Filed under: advanced mathematics, topology — Tags: , — collegemathteaching @ 4:14 pm

Willard (in the book General Topology) defines something called the “radial plane”: the set of points is $R^2$ and a set $U$ is declared open if it meets the following property: for all $\vec{x} \in U$ and each unit vector $\vec{u}_{\theta} = \langle cos(\theta), sin(\theta) \rangle$ there is some $\epsilon_{\theta} > 0$ such that $\vec{x} + \epsilon_{\theta} \vec{u}_{\theta} \subset U$

In words: a set is open if, for every point in the set, there is an open line segment in every direction from the point that stays with in the set; note the line segments do NOT have to be of the same length in every direction.

Of course, a set that is open in the usual topology for $R^2$ is open in the radial topology.

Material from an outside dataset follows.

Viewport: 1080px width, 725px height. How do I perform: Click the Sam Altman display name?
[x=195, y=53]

It turns out that the radial topology is strictly finer than the usual topology.

I am not going to prove that here but I am going to show a very curious closed set.

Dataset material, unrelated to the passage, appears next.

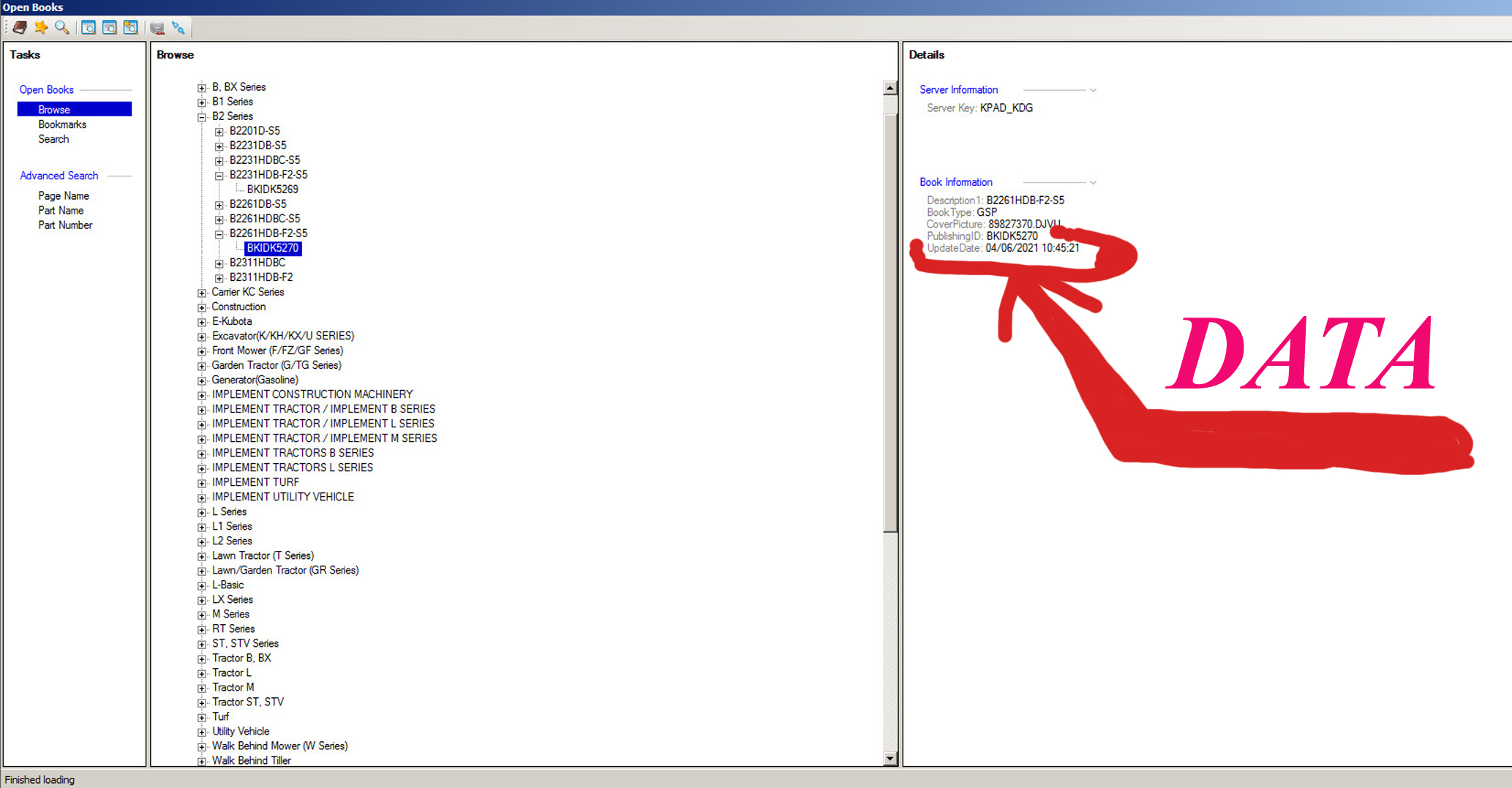Click the middle window-with-magnifier toolbar icon

tap(110, 28)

Consider the following set $C = \{(x, x^4), x > 0 \}$. In the usual topology, this set is neither closed (it lacks the limit point $(0,0)$ ) nor open. But in the radial topology, $C$ is a closed set.

To see this we need only show that there is an open set $U$ that misses $C$ and contains the origin (it is easy to find an open set that shields other points in the complement from $C$. )

First note that the line $x = 0$ contains $(0,0)$ and is disjoint from $C$, as is the line $y = 0$. Now what about the line $y = mx$? $mx = x^4 \rightarrow x^4-mx = (x^3-m)x = 0$ and so the set $\{(x, mx) \}$ meets $C$ only at $x = m^{\frac{1}{3}}, y = m^{\frac{4}{3}}$ and at no other points; hence, by definition, $R^2 - C$ is an open set which contains $(0,0)$.

Of course, we can do that at ANY point on the usual graph of $f(x) = x^4$; the graphs of such “curvy” functions have no limit points.

Therefore such a graph, in the subspace topology…has the discrete topology.

On the other hand, the lattice of rational points in the plane form a countable, dense set (a line segment from a rational lattice point with a rational slope will intercept another rational lattice point).

So we have a separable topological space that lacks a countable basis: $R^2$ with the radial topology is not metric. Therefore it is strictly finer than the usual topology.

PS: I haven’t checked the above carefully, but I am reasonably sure it is right; a reader who spots an error is encouraged to point it out in the comments. I’ll have to think about this a bit.